_Exercise description_: Copy everything from the line containing "Given: Like the hotel parking tweet with 194K" down to the line containing "Looking at the screenshot, I should click(x=459, y=148).", and nothing else from the records.

_Task input_:
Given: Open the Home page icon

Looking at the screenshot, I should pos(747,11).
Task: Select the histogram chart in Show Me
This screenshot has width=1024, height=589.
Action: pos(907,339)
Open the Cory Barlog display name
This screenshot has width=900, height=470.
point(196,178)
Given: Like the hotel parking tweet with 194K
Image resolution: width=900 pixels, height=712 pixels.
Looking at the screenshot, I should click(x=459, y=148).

--

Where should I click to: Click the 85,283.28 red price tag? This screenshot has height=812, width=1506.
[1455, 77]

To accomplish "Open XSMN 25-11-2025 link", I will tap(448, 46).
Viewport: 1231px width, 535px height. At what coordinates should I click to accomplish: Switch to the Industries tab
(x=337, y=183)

==

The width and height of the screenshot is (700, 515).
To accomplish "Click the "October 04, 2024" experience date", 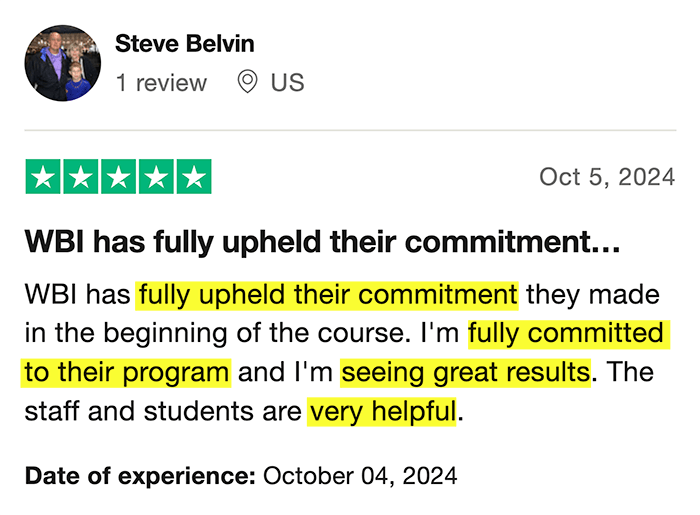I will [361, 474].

_Answer to the problem_:
Given: Like the hotel parking tweet with 194K
Image resolution: width=900 pixels, height=712 pixels.
Looking at the screenshot, I should click(x=459, y=148).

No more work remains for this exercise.